TASK INPUTS START

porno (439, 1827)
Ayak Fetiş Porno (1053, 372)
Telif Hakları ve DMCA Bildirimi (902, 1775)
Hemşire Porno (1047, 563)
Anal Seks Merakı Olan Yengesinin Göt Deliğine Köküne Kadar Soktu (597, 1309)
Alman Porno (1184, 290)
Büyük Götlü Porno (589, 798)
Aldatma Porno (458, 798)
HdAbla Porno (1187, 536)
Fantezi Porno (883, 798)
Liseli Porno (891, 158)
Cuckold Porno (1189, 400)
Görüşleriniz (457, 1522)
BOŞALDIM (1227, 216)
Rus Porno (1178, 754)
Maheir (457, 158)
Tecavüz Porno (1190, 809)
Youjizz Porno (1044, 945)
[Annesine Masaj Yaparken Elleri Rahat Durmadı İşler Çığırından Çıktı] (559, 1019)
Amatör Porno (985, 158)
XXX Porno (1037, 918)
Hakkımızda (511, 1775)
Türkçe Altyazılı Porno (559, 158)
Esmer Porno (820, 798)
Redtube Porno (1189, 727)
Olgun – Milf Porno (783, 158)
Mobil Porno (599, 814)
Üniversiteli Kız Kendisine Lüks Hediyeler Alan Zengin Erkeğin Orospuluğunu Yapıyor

TASK INPUTS END

*WORK INSTRUCTION*: Lines from the one containing "[Annesine Masaj Yaparken" to the end of the data are to be printed exactly, including the first and last.

*SOLUTION TO THIS EXERCISE*:
[Annesine Masaj Yaparken Elleri Rahat Durmadı İşler Çığırından Çıktı] (559, 1019)
Amatör Porno (985, 158)
XXX Porno (1037, 918)
Hakkımızda (511, 1775)
Türkçe Altyazılı Porno (559, 158)
Esmer Porno (820, 798)
Redtube Porno (1189, 727)
Olgun – Milf Porno (783, 158)
Mobil Porno (599, 814)
Üniversiteli Kız Kendisine Lüks Hediyeler Alan Zengin Erkeğin Orospuluğunu Yapıyor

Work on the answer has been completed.